■ **Task to carry out**
Below this sentence is a listing; return exactly its lines from the one with "Task: Click the pencil" to the one with "Task: Open the Tier dropdown for WAN2_DHCP", both kept, and nothing more.

■ **Task data**
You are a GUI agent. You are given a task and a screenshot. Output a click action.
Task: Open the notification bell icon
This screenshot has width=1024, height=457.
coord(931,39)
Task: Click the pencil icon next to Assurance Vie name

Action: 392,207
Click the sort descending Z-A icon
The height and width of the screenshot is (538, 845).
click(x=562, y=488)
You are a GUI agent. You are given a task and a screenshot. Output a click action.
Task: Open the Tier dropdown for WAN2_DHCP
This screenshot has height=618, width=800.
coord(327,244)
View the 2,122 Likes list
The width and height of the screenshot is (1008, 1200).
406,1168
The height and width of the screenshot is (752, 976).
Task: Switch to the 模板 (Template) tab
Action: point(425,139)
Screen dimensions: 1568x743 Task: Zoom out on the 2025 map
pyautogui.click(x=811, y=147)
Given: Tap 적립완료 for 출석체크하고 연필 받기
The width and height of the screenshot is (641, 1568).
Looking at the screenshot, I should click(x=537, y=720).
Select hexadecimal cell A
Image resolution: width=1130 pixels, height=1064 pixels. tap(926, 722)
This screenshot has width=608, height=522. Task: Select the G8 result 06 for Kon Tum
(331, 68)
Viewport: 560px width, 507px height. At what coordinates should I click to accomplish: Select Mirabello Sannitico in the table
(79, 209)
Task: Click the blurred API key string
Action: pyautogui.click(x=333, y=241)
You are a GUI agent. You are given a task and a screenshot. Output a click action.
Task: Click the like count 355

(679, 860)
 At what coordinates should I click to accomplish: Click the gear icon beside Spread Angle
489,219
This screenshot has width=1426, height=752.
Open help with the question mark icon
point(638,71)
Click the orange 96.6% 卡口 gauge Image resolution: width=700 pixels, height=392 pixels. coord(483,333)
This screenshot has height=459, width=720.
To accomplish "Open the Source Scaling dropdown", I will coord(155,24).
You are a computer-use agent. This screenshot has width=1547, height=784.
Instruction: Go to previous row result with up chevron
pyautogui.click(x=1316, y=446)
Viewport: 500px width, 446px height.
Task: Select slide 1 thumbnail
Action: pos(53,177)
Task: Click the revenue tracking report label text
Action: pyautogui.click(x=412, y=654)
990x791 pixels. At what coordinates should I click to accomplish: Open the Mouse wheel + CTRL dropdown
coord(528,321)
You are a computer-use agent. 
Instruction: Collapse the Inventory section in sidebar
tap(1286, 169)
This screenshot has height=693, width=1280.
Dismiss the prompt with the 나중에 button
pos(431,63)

■ **Result**
Task: Click the pencil icon next to Assurance Vie name

Action: 392,207
Click the sort descending Z-A icon
The height and width of the screenshot is (538, 845).
click(x=562, y=488)
You are a GUI agent. You are given a task and a screenshot. Output a click action.
Task: Open the Tier dropdown for WAN2_DHCP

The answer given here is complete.